**Exercise:**
Among the lines of the records below, copy those that hold the word "size".

**Material supplied:**
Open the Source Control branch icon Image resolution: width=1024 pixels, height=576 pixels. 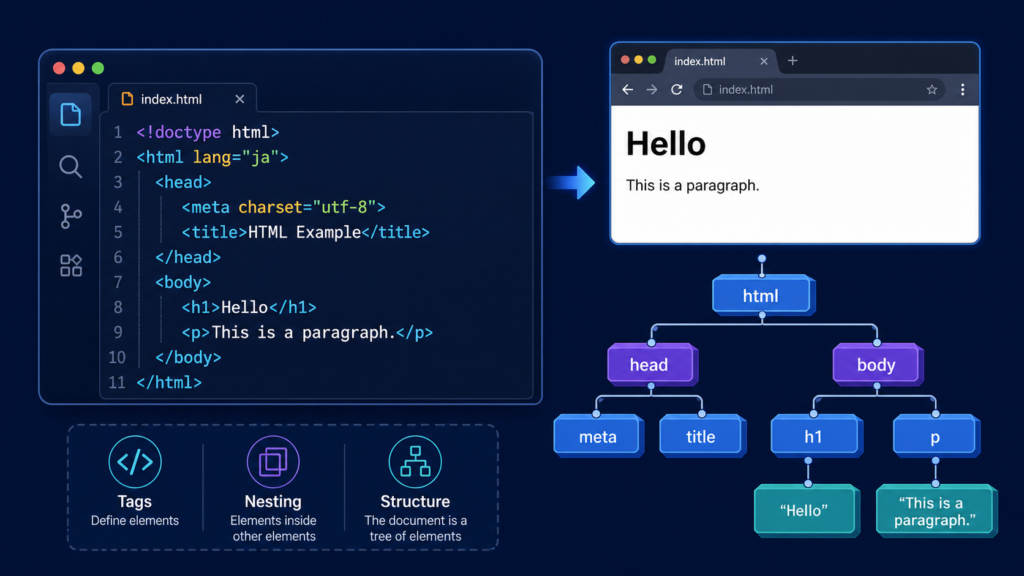(71, 216)
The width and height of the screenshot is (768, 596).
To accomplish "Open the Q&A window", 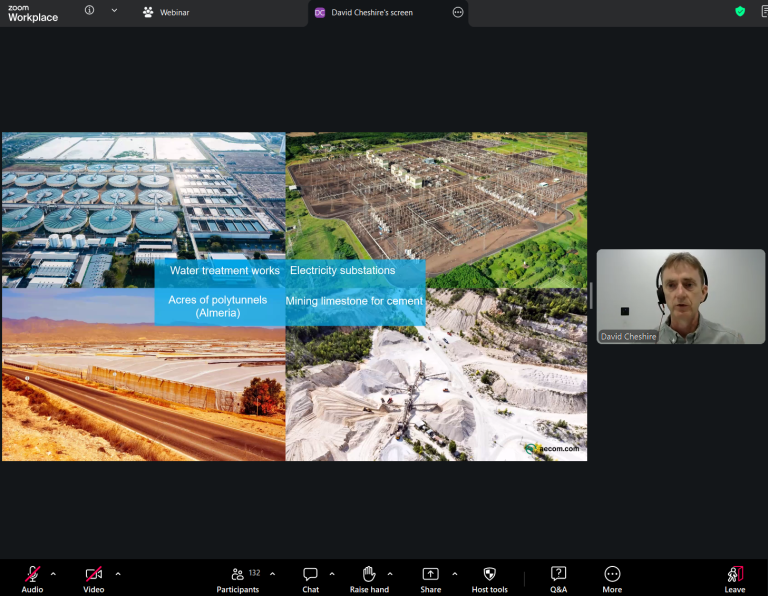I will tap(558, 579).
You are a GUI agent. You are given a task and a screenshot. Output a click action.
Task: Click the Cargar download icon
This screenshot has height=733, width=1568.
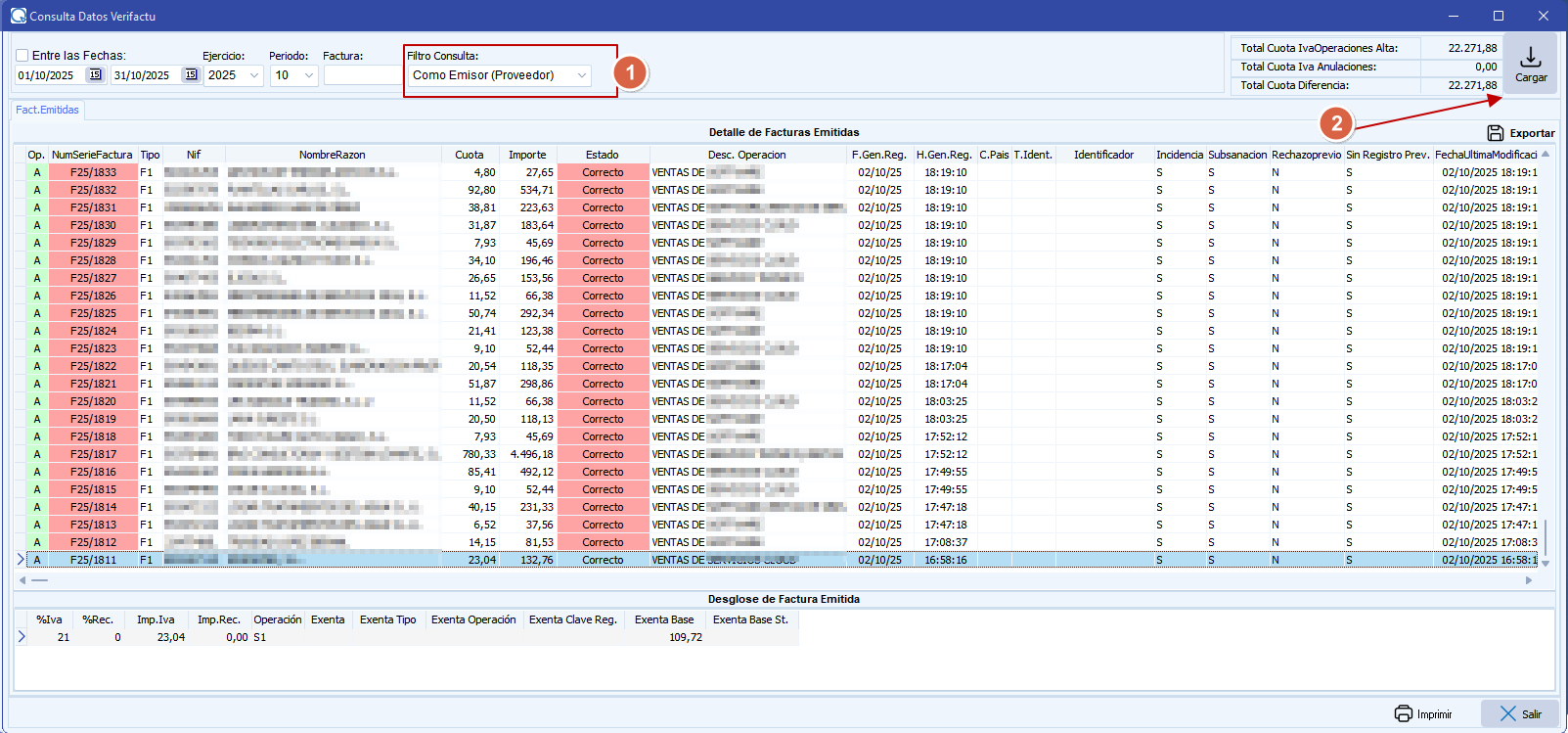tap(1531, 57)
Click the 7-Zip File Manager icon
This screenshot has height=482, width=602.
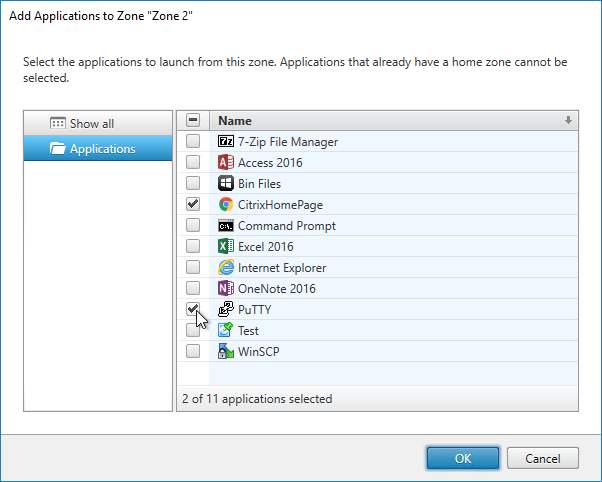tap(226, 141)
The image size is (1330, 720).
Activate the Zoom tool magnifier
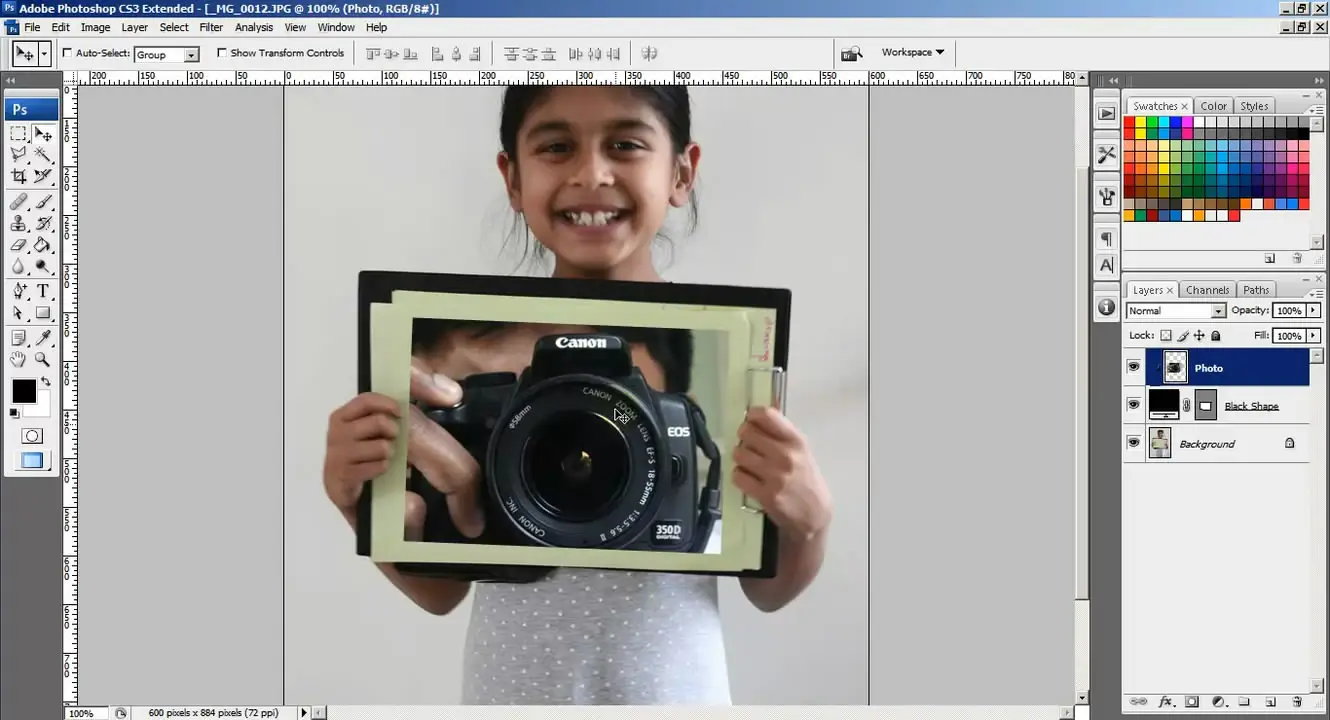pyautogui.click(x=43, y=360)
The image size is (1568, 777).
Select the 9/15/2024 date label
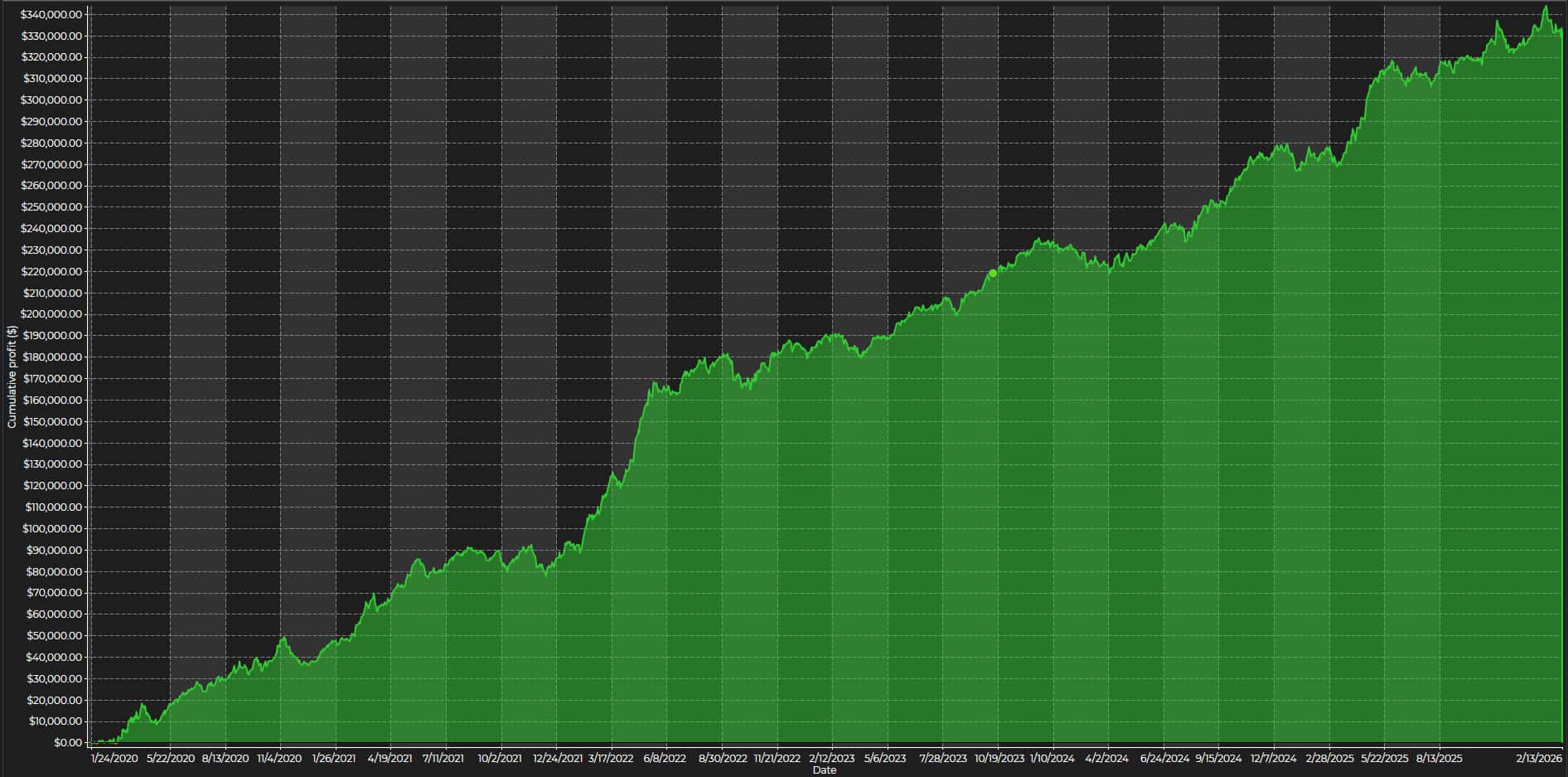click(1218, 758)
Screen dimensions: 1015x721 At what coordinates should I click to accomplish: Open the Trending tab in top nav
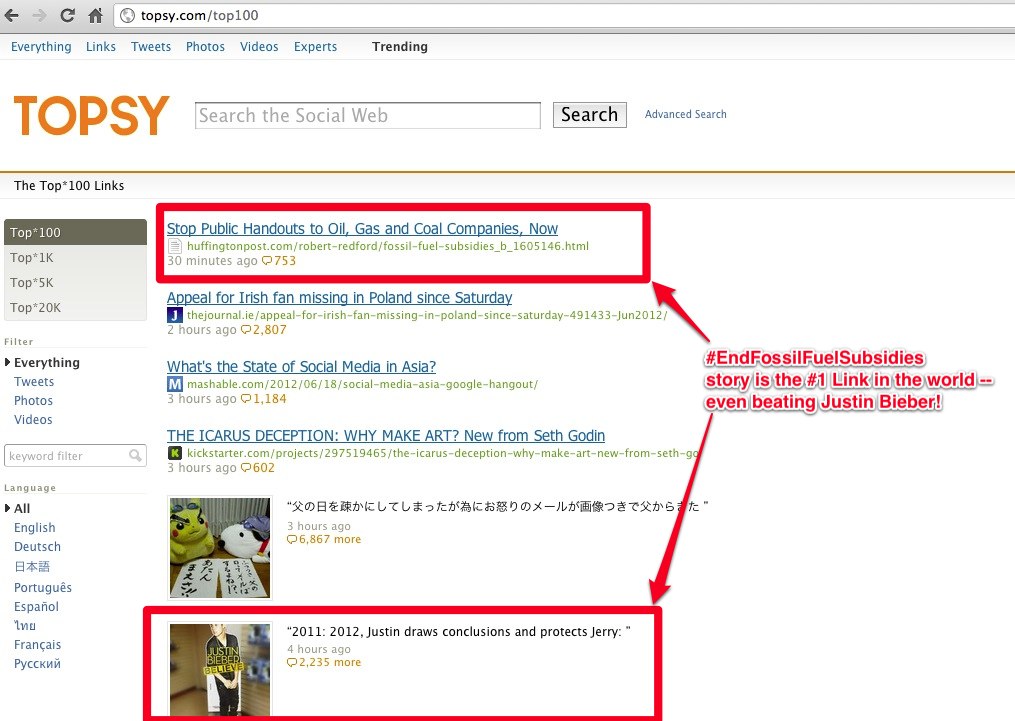click(399, 47)
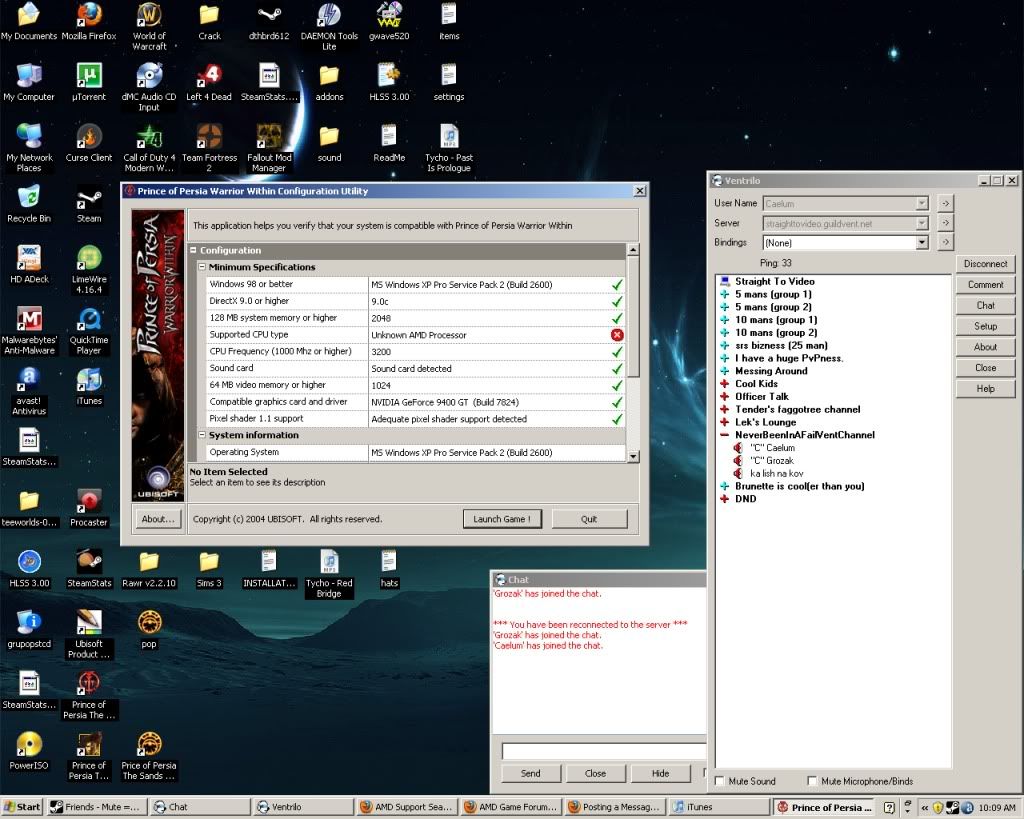Open the Bindings dropdown in Ventrilo
Image resolution: width=1024 pixels, height=819 pixels.
pos(922,243)
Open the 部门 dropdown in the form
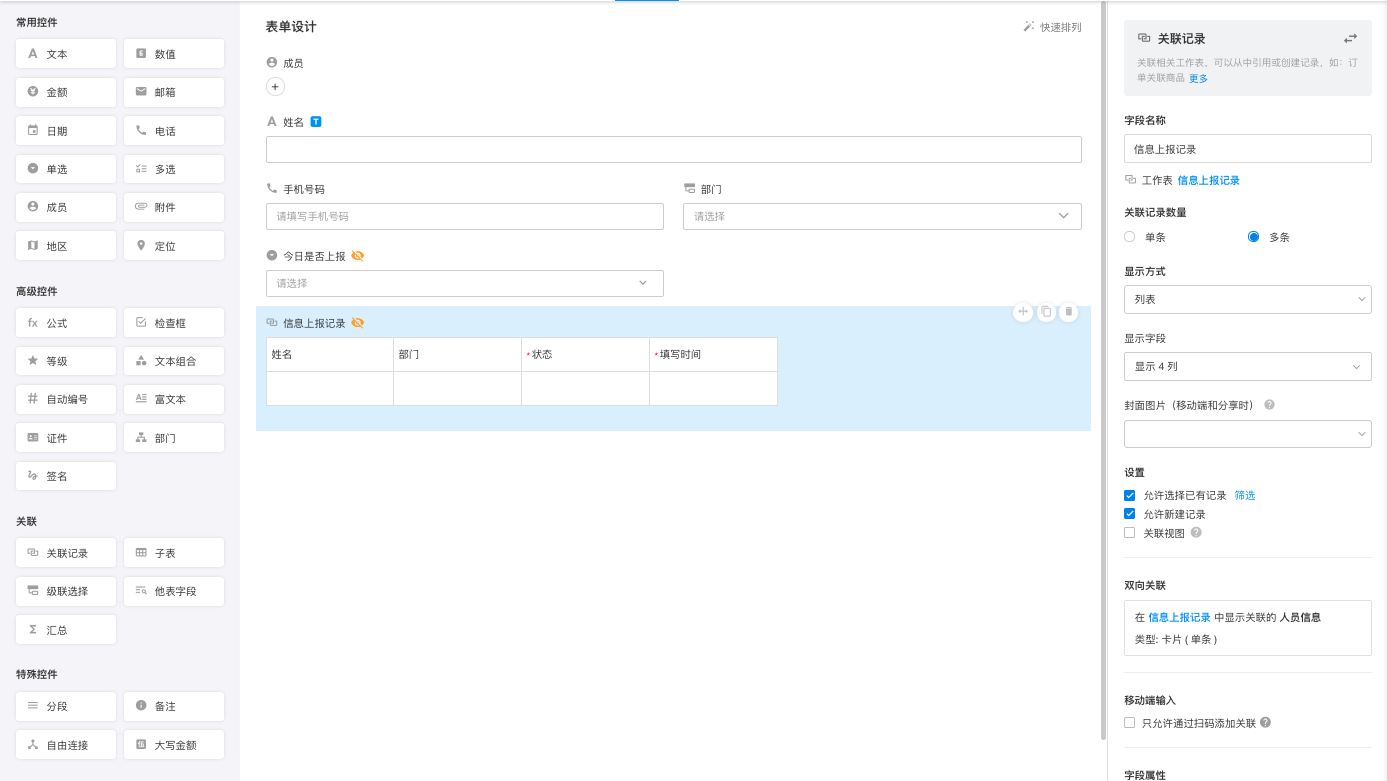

**Answer to this exercise:**
The image size is (1330, 720).
The image size is (1568, 777).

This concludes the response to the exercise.